Effectivement, c'est beau. Beau comme un village encaissé, avec une multiplicité de belvédères. Beau aussi, comme des rues fièrement pavées et tout cet alignement de maisons anciennes en briques rouges, aux fenêtres et toits homogènes, à peine entachées par la modernité d'un emblème postal ou d'un sigle de tabac. Au sommet du village, un café restaurant du temps perdu au néon crépitant. On s'approche, deux septua ou octogénaires tiennent le comptoir de guerre lasse. On imagine que les enfants n'ont pas voulu reprendre l'affaire. La faim est un peu présente mais l'immense réfectoire complètement vide incite à prendre un café. Un mot laissé sur la porte indique que le café n'ouvre ses portes que le samedi et le dimanche pour les six mois d'hiver. L'été, les touristes viennent gonfler la voilure comme par enchantement. Dix fois plus d'habitants. Mais nous sommes l'hiver et le restaurant sonne creux.

Nous nous engouffrons dans l'artère principale, déserte. Même l'église est fermée, un dimanche matin. On se croirait dans Daisy Town, à peine croise-t-on deux enfants qui sortent, sans doute attirés par le bruit des pas. En levant la tête, on aperçoit un panneau "vendesi", de la photo ci-dessus. Puis deux, trois, et une infinité d'annonces similaires transformant la rue en une impossible braderie. Au bout de l'allée, de belles berlines sont garées devant de luxueuses maisons. Ceux-là ne partiront pas. Pour les autres, c'est l'exode qu'ils désirent. Triste chronique d'une ruralité trop enclavée pour un monde ultra urbain et désertification ordinaire.

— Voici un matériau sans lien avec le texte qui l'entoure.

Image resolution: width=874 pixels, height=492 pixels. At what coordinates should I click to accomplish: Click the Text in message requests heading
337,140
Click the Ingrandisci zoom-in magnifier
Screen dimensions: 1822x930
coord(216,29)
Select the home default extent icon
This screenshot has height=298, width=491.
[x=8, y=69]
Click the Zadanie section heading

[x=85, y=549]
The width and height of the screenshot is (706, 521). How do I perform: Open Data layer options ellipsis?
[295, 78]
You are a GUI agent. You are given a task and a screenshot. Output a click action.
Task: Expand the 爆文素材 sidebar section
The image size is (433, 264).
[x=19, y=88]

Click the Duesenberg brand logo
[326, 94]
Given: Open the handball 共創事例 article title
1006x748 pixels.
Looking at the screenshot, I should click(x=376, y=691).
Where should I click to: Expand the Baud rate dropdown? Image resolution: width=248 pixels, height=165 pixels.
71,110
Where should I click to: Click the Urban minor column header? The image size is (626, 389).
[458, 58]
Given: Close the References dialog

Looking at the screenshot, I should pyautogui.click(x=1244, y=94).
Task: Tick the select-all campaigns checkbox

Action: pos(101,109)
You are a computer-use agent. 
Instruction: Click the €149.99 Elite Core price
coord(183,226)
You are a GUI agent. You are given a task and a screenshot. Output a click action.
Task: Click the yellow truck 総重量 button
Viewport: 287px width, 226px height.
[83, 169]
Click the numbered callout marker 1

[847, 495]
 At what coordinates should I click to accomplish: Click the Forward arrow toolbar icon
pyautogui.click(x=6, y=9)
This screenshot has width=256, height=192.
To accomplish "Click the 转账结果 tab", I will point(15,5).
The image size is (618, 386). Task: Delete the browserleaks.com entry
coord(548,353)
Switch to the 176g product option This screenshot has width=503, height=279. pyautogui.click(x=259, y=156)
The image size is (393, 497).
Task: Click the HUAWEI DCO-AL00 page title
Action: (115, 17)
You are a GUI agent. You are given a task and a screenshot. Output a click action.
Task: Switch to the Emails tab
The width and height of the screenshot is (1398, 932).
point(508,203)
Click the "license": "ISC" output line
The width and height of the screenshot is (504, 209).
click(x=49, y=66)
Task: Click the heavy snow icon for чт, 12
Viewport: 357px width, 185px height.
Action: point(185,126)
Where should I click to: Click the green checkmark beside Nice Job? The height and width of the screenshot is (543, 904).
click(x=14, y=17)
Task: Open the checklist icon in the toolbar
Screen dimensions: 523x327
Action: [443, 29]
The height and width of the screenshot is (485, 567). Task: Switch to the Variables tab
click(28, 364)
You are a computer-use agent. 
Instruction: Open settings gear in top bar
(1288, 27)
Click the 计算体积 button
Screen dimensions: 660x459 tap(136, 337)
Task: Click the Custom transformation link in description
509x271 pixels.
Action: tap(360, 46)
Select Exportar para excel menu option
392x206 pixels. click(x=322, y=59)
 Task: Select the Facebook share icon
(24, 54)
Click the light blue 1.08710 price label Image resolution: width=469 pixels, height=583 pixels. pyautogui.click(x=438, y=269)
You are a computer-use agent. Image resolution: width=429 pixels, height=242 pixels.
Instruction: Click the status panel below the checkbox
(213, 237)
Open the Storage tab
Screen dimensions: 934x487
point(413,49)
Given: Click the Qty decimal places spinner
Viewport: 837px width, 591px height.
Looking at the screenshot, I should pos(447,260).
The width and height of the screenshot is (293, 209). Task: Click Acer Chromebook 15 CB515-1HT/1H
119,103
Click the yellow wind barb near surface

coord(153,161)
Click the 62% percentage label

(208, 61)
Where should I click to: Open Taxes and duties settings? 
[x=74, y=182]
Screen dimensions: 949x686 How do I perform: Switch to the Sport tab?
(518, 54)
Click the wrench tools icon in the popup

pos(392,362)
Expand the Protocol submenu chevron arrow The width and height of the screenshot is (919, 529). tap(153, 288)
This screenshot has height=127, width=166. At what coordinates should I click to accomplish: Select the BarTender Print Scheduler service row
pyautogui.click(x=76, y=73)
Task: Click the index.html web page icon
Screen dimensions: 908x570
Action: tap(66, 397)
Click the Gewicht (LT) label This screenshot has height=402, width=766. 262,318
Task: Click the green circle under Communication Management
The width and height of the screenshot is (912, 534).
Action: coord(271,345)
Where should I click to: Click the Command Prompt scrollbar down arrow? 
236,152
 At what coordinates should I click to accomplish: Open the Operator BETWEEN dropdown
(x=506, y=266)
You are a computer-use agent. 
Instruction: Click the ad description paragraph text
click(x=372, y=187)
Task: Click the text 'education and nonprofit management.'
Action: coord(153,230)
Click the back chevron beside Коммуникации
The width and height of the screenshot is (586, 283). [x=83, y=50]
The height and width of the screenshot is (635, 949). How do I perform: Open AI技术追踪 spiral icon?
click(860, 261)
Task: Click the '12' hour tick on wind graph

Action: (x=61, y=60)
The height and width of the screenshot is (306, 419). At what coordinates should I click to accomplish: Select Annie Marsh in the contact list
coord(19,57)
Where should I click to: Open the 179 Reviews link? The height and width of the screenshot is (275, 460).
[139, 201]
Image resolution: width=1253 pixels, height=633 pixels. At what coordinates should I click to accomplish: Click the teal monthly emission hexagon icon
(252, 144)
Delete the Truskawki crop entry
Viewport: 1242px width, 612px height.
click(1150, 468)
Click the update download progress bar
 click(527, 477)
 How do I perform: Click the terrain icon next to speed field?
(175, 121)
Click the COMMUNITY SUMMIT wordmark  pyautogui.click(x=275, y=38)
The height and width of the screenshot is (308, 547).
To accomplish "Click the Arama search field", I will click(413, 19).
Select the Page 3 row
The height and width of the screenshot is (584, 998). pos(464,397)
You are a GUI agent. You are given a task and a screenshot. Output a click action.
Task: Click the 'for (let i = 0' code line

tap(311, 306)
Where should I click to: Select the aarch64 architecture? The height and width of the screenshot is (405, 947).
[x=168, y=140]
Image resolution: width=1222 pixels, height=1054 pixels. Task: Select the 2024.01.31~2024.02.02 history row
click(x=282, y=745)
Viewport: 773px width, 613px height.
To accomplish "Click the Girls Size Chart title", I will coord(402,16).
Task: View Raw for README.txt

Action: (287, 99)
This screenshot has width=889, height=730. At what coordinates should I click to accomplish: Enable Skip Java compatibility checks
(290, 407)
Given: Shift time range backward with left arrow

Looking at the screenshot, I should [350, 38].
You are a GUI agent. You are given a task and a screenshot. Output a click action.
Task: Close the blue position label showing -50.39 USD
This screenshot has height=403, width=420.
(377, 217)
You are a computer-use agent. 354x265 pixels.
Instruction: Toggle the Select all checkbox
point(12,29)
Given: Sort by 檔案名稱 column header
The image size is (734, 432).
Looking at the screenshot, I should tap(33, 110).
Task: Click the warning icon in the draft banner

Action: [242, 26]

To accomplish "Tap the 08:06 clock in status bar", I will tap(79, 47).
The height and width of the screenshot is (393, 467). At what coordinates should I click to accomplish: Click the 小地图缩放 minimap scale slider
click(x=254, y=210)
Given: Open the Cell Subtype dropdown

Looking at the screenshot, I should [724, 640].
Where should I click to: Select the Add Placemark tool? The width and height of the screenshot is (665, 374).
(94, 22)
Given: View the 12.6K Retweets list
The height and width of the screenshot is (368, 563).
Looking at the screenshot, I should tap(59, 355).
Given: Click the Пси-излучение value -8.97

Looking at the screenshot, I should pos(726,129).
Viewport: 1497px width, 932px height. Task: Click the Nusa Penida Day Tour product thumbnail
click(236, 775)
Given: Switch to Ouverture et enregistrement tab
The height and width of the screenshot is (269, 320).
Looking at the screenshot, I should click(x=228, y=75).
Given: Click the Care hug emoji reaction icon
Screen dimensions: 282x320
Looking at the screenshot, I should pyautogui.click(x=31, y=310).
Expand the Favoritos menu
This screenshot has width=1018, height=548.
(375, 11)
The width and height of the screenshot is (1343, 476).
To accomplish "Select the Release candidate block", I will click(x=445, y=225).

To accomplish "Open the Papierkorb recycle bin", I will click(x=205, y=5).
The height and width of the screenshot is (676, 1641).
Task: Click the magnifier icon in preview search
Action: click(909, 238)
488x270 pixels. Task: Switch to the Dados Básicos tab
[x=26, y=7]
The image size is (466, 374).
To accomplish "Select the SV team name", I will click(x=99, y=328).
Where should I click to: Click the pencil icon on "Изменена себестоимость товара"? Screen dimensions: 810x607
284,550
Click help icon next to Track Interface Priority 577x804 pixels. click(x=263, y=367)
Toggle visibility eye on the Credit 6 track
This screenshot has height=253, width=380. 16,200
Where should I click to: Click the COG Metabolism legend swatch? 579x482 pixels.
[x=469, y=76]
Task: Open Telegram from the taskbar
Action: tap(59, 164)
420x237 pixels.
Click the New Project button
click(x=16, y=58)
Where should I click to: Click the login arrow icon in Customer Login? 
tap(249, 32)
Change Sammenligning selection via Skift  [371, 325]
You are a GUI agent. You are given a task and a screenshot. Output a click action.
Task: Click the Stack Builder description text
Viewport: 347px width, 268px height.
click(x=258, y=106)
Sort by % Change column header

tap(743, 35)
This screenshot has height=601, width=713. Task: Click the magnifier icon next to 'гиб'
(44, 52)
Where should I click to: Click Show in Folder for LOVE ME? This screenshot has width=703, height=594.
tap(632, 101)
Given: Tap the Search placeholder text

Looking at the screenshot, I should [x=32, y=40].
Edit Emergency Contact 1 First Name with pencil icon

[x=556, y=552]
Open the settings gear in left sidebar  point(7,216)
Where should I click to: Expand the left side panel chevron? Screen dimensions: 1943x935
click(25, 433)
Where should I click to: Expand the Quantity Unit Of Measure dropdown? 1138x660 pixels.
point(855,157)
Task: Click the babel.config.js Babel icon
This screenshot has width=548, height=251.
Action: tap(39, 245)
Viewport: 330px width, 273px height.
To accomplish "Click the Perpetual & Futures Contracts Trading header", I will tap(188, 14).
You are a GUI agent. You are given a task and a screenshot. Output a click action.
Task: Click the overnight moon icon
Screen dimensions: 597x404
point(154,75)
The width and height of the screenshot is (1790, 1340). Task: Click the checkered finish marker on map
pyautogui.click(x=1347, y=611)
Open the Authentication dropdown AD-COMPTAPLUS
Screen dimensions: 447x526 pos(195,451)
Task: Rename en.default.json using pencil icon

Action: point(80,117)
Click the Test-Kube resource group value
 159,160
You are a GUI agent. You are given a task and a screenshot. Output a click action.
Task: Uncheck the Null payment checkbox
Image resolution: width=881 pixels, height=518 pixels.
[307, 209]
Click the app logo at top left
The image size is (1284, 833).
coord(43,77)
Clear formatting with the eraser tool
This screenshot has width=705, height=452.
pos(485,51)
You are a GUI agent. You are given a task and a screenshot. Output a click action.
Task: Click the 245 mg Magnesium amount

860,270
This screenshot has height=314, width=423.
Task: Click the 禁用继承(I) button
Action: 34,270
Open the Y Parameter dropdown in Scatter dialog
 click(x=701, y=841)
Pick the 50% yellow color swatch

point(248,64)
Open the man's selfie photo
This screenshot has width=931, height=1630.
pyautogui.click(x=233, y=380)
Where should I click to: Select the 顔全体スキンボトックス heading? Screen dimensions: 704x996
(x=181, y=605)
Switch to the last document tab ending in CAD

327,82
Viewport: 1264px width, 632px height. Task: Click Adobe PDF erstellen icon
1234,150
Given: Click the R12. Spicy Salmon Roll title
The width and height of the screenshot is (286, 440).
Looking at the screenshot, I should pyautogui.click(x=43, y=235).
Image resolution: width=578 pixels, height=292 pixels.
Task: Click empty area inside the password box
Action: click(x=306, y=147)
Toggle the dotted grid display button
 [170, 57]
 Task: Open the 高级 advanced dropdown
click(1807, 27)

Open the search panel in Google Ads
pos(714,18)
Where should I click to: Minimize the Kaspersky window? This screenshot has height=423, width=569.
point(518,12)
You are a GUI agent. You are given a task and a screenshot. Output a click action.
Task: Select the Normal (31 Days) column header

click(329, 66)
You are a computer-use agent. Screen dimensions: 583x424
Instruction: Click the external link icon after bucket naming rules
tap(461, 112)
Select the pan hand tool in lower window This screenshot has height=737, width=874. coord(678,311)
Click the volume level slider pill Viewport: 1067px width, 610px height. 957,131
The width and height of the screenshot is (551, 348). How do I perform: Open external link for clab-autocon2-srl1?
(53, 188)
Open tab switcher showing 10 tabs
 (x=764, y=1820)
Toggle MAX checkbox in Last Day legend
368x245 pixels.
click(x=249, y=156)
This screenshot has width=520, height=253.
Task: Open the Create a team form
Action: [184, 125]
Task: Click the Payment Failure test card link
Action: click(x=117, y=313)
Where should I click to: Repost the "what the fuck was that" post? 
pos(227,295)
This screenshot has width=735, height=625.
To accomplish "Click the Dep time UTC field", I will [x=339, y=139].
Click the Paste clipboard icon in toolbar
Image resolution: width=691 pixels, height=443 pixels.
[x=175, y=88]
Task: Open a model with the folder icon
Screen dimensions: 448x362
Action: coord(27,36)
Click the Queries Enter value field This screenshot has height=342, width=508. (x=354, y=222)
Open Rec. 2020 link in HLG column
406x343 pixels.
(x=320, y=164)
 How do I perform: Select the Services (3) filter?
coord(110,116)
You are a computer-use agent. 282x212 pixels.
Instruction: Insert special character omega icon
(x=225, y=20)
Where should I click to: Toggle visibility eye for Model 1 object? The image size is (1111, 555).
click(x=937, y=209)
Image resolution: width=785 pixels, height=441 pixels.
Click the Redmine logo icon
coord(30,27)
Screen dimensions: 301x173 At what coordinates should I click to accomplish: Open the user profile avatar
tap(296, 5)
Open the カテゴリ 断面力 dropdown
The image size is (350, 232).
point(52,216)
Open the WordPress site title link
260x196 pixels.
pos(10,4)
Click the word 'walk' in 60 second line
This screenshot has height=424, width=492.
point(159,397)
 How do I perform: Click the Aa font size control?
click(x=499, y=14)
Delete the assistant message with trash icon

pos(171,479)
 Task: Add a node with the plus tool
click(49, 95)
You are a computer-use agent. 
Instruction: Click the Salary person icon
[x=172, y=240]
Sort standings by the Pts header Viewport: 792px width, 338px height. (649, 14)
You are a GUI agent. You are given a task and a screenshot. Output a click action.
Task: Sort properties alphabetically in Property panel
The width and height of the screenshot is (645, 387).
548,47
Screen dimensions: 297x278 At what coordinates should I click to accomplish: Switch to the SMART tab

Sans doute cette fois-là cela m'a t'il plus serré le coeur que d'habitude. Non que je manque de chauvinisme, mais je ne trouvais pas de charme particulier à ces bourgades françaises à l'abandon. Là, nous parlons bien de bicoques érigées et préservées alors que Dante écrivait sa Divine Comédie. Le village se vide, personne ne se presse pour le remplir (renseignements pris, les maisons sont à vendre une bouchée de pain). J'ai aperçu quelques bambins, leurs vélos et la motocross d'un ado et je me suis demandé ce que c'était de grandir dans un lieu à la disparition annoncée. Sans doute tous ont ils l'envie de tourner le dos à ce trou perdu, comme les enfants des patrons du café restaurant qui n'ont pas repris l'affaire. Des saisonniers s'organiseront peut être pour faire tourner le village l'été. Avec une ou deux bonnes applications internet, on doit pouvoir surveiller tout cela l'hiver, toiletter l'ensemble du village en une semaine à l'orée de l'été, aérer les maisons, faire les poussières, changer les draps et relancer la cuisine. Ainsi pourra-t-on donner tout de même vie à ce village musée qui dominait le monde il y a sept cent ans.